Spiritual urgency to reach Enlightenment in Buddhist term

Saṃvega is a Buddhist term which indicates a sense of shock, dismay and spiritual urgency to reach liberation and escape the suffering of samsara. According to Thanissaro Bhikku, saṃvega is the "first emotion you're supposed to bring to the training" and can be defined as:
The oppressive sense of shock, dismay, and alienation that come with realizing the futility and meaninglessness of life as it's normally lived; a chastening sense of our own complacency and foolishness in having let ourselves live so blindly; and an anxious sense of urgency in trying to find a way out of the meaningless cycle.

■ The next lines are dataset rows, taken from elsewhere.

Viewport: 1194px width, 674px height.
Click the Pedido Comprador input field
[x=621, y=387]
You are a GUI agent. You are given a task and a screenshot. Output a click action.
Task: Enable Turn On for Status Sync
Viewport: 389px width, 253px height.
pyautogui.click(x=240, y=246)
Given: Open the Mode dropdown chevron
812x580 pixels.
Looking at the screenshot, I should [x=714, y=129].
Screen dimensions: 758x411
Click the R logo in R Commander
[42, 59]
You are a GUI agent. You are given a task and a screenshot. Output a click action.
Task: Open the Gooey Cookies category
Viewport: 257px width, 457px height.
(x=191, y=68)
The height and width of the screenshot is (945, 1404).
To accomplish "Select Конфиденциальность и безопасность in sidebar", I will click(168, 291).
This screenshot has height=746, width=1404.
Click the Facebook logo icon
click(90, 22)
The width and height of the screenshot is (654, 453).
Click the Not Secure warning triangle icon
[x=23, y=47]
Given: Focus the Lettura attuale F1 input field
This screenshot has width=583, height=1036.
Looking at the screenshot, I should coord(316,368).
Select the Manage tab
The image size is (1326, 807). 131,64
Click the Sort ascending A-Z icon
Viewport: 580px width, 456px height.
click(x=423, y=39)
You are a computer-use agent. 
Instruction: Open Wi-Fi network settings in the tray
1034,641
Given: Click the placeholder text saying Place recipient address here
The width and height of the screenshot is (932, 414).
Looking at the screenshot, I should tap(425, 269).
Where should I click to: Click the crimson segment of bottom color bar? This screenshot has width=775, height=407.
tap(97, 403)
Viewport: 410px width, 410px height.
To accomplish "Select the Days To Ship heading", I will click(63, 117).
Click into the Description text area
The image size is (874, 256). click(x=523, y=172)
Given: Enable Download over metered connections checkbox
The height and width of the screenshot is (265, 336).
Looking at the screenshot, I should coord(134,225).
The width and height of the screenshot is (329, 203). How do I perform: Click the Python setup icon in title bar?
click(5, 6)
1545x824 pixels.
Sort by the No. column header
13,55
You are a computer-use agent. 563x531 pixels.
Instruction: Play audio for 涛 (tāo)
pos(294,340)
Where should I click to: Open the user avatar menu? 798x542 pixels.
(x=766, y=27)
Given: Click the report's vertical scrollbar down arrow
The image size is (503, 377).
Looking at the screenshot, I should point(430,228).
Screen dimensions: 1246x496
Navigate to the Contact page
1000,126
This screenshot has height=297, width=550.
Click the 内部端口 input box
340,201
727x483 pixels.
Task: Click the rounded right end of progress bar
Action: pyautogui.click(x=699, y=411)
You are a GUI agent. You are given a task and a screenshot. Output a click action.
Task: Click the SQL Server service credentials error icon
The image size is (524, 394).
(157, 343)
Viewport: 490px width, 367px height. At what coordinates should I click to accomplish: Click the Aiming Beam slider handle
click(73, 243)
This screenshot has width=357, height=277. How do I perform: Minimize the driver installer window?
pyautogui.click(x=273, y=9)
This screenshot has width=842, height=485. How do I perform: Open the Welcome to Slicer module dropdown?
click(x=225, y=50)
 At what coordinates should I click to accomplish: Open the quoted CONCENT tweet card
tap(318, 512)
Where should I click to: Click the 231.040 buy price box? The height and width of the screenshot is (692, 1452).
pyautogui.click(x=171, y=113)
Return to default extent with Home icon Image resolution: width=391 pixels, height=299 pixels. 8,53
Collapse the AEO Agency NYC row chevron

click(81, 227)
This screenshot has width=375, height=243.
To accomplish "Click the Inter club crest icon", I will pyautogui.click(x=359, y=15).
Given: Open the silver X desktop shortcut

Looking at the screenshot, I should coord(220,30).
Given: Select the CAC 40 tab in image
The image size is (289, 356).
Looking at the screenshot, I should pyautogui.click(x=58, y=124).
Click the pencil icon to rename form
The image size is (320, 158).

Saṃvega is also associated with the development of energy (viriya) and right effort, according to Buddhagosa's Atthasālinī: Energy has exerting as its characteristic, strengthening the co-existent states as function, and opposition to giving way as manifestation. It has been said: "He in whom saṃvega is present exerts himself properly," hence energy has saṃvega, or the basic condition of making energy as proximate cause. Right exertion should be regarded as the root of all attainments. - DhsA. 121

There are eight bases of saṃvega (saṃvega vatthu). They are "birth, old age, sickness, death, suffering in the
woeful worlds, the round of suffering as rooted in the past, the round of suffering as rooted in the future, and the round of suffering in the search for food in the present." Saṃvega can therefore be developed by practicing meditation on death (maranasati) and the charnel ground meditations as outlined in the Satipatthana sutta. In the Upajjhatthana Sutta the Buddha taught that everyone (monks and householders) should practice the five daily recollections as a way to arouse energy and saṃvega.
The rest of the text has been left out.